# new virginia tech helmet ratings are out



## stiksandstones (Oct 7, 2004)

They just added some more helmets to the mix.
I do work for Troy Lee Designs, TLD, and happy to see 2 of the top 5 MTB helmets are TLD.
The A2 Mips rated #2 and the A1 mips rated #5.
https://helmet.beam.vt.edu/bicycle-helmet-ratings.html

Check them out, scroll all the way down, a lot were added the other day.


----------



## lardo5150 (Oct 20, 2014)

Yep, sending that bell super air back and grabbing the TLD.

Sent from my SM-N950U using Tapatalk


----------



## lardo5150 (Oct 20, 2014)

Hey stiksandstone, is it true the A2 fits differently than the A1? That A1 I used to have felt like a cloud on my head. So awesome.


----------



## Lone Rager (Dec 13, 2013)

^^^ yeah. I just bought an A1 because it fits me so well, maybe better than any helmet I remember. It's nice that it has a good rating, but that's something I don't usually sweat.


----------



## stiksandstones (Oct 7, 2004)

They did a nice job with that helmet.
(forgot to quote, but talking about that AIR)


----------



## stiksandstones (Oct 7, 2004)

A2 and A1 fit. In theory they should be the same, but they do fit some heads different. I have found through feedback that the A2 runs a bit bigger, if you are in that middle of M and L, its not so obvious, its the outer edges of sizing that some people have sized up or down. Like every helmet brand, you gotta try them on in person.

·····

_Challenges_
[A] From the helmet ratings thread, quote the passage that begins at "Hey stiksandstone, is" and ends after "(Dec 13, 2013)".
[B] List every distinct username that posts in the helmet ratings thread.

_Information shown_
·····

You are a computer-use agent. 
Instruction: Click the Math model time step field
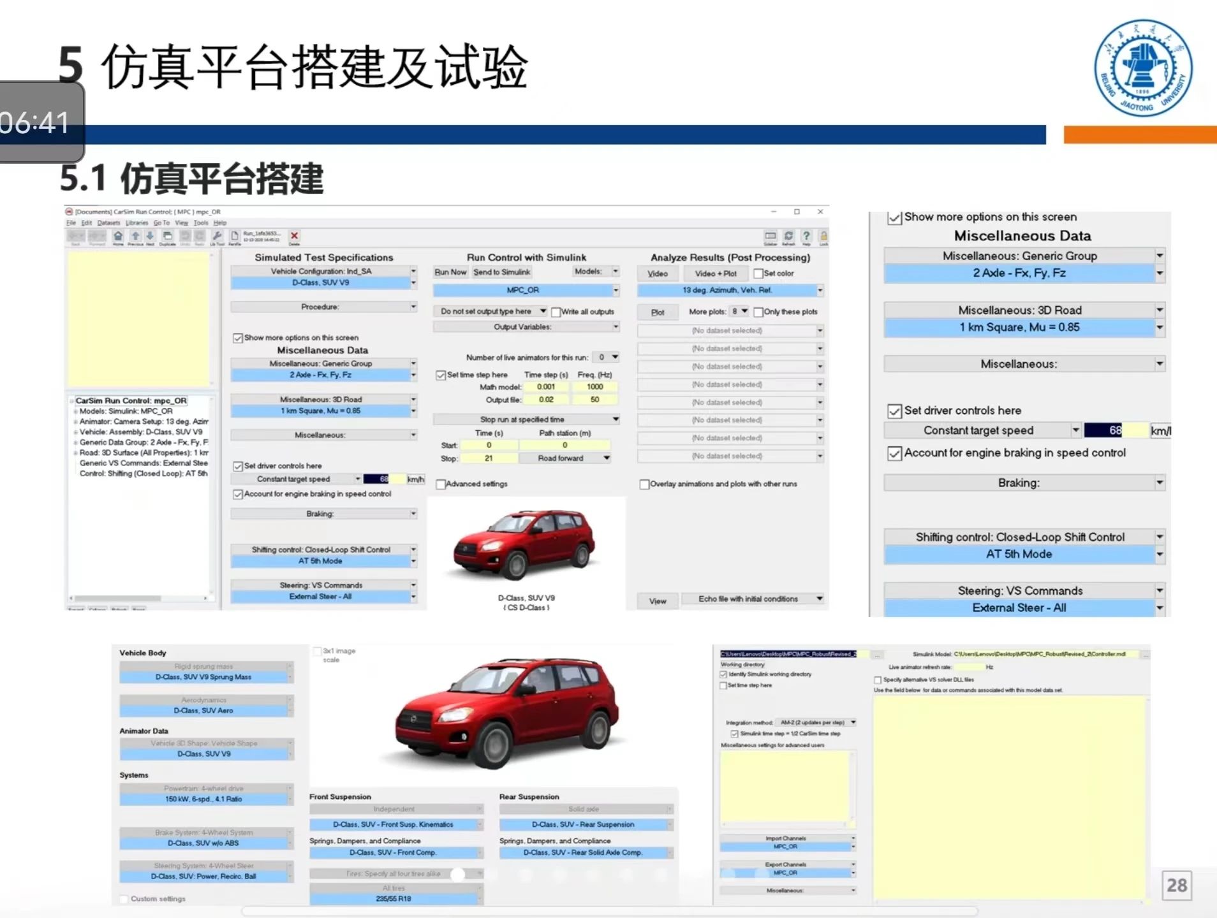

·····

_Responses_
[A]
Hey stiksandstone, is it true the A2 fits differently than the A1? That A1 I used to have felt like a cloud on my head. So awesome.


----------



## Lone Rager (Dec 13, 2013)

[B]
stiksandstones
lardo5150
Lone Rager